Stock market investors' response to the UK's decision to leave the European Union, and the ensuing political chaos, has given fuel to Brexiteers claiming that the economy won't hit a speed bump.
The FTSE 100's rise has even given Nobel laureate Paul Krugman reason to tweet his optimism about the UK economy:
I know, stocks have predicted 9 of the last 5 recessions etc. Still, the absence of a Brexit plunge is striking pic.twitter.com/A8mr41zqyh
- Paul Krugman (@paulkrugman) July 9, 2016
But the FTSE 100 is masking the domestic risks, rather than reflecting economic opportunities.

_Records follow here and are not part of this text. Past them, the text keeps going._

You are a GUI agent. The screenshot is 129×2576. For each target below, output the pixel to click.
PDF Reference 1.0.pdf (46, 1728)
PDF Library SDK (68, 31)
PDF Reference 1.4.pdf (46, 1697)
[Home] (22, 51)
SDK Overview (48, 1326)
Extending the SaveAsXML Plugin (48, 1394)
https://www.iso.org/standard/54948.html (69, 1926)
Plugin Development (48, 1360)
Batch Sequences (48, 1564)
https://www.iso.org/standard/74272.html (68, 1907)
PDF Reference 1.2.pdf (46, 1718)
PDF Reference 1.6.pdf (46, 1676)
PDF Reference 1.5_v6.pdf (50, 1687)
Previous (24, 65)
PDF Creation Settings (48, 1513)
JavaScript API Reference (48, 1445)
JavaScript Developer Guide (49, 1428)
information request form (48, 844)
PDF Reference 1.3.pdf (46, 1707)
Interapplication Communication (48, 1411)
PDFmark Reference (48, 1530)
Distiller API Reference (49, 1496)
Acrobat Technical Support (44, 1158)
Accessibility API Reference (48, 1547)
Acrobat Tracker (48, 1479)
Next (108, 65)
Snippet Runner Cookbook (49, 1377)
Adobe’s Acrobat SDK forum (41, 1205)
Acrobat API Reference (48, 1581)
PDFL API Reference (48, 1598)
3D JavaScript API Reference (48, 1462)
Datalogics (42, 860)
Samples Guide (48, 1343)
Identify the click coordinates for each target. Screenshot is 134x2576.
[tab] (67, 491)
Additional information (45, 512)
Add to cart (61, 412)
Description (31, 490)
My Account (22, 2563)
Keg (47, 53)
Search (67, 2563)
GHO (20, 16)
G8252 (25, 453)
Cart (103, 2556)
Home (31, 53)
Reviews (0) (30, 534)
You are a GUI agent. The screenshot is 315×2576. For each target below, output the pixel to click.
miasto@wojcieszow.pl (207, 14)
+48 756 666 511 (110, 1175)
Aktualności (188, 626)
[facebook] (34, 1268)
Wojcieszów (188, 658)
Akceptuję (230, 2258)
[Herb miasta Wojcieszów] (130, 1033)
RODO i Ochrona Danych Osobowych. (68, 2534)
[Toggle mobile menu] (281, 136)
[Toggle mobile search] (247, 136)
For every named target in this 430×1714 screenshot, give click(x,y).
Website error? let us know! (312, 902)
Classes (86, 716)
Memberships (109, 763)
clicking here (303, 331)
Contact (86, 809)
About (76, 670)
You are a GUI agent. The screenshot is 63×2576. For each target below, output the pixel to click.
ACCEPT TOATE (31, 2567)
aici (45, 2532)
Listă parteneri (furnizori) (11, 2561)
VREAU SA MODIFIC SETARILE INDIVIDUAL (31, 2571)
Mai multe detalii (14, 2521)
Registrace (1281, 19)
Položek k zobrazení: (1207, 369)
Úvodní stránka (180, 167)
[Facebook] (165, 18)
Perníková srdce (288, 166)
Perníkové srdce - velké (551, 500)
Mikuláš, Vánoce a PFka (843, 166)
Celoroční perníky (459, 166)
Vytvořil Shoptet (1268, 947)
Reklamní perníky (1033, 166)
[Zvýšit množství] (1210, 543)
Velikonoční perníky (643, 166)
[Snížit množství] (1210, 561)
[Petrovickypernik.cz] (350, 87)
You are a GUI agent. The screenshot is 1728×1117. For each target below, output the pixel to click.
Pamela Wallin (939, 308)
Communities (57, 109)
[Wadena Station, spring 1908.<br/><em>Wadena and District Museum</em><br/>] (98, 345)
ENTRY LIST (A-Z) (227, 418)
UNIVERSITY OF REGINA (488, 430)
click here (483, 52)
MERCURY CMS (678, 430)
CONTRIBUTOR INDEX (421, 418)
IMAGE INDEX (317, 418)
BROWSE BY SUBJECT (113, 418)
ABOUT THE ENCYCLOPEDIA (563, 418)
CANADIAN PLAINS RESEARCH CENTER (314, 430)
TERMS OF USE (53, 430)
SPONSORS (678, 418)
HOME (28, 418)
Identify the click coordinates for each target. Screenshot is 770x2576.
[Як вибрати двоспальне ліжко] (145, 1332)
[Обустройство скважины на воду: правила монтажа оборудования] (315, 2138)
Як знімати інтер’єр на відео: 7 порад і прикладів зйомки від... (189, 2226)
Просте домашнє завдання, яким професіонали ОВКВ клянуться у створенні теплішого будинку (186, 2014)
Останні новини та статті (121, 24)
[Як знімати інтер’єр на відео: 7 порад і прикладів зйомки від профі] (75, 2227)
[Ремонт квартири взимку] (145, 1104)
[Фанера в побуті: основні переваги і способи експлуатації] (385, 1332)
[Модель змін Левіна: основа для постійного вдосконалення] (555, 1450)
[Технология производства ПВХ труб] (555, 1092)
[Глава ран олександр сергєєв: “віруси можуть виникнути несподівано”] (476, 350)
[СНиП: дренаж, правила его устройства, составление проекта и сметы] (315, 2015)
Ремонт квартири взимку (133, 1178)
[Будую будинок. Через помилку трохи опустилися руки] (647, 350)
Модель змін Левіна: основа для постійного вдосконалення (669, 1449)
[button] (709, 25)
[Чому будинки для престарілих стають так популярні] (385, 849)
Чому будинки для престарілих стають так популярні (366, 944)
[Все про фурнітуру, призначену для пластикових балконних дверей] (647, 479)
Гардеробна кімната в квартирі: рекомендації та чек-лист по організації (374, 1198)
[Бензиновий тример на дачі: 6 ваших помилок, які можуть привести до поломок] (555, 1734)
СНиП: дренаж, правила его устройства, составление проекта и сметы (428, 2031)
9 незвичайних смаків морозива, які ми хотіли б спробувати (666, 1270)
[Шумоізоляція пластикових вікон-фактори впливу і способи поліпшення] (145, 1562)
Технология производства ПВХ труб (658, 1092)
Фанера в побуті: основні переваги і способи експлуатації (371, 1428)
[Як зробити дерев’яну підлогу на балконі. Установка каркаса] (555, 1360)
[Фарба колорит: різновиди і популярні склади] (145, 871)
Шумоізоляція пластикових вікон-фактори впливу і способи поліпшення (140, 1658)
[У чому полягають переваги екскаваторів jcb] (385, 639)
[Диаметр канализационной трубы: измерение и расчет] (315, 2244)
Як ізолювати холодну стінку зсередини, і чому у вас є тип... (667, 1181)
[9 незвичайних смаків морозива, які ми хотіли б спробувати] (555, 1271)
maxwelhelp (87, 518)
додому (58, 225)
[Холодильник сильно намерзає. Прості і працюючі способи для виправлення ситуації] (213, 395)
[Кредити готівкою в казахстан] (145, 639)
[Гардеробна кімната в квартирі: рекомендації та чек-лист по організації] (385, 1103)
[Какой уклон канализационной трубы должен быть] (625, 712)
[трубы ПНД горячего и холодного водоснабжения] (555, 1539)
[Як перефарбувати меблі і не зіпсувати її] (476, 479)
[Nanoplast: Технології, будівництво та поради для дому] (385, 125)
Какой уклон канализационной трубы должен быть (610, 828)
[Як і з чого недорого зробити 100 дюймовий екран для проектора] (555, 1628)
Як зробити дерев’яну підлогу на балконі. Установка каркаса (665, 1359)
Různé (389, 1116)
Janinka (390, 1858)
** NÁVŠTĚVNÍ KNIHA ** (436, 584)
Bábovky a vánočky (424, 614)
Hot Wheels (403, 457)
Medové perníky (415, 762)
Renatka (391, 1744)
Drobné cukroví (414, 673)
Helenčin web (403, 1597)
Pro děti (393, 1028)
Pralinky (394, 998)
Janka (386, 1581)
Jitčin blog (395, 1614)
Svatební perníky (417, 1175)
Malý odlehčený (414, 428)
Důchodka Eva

Sterling's collapse, from around $1.50 to below $1.30, in the wake of the vote is good news for companies that rely on exports. It makes their prices more competitive and boosts revenue in the short term. Around 70% of the revenue of the companies that make up the FTSE 100 is derived from abroad, so the index is mirroring that effect.
The FTSE 100 index is also peppered with mining companies. Gold has been on huge bull run since the vote, with investors using it as a hedge against economic uncertainty, which helps to hike revenues at those companies that rely on high precious metals prices.
Here is what Goldman Sachs analysts say:
"Even though the FTSE 100 and SXXP have been resilient since the EU referendum, relative moves underneath the index level have been large."
"UK domestic stocks and the FTSE 250 have underperformed and could further decline as consensus earnings have not fallen very far. GS analysts have forecasts on average 7% below consensus for the UK domestic stocks of our basket GSSTUKDE."
Here is the first chart from Goldman Sachs. It shows that, while the FTSE 100 has done well compared to European peers, the FTSE 250, which has a wider spread of companies that depend on the health of the domestic economy, has cratered:
Goldman Sachs
You might have done well to invest in companies with an international outlook before and after the Brexit vote.
But betting on the UK domestic economy this year has been one of the worst things in the world you could have done with your money:
Goldman Sachs
When it comes to domestic exposure, it is usually banks and housebuilders that get hit hardest.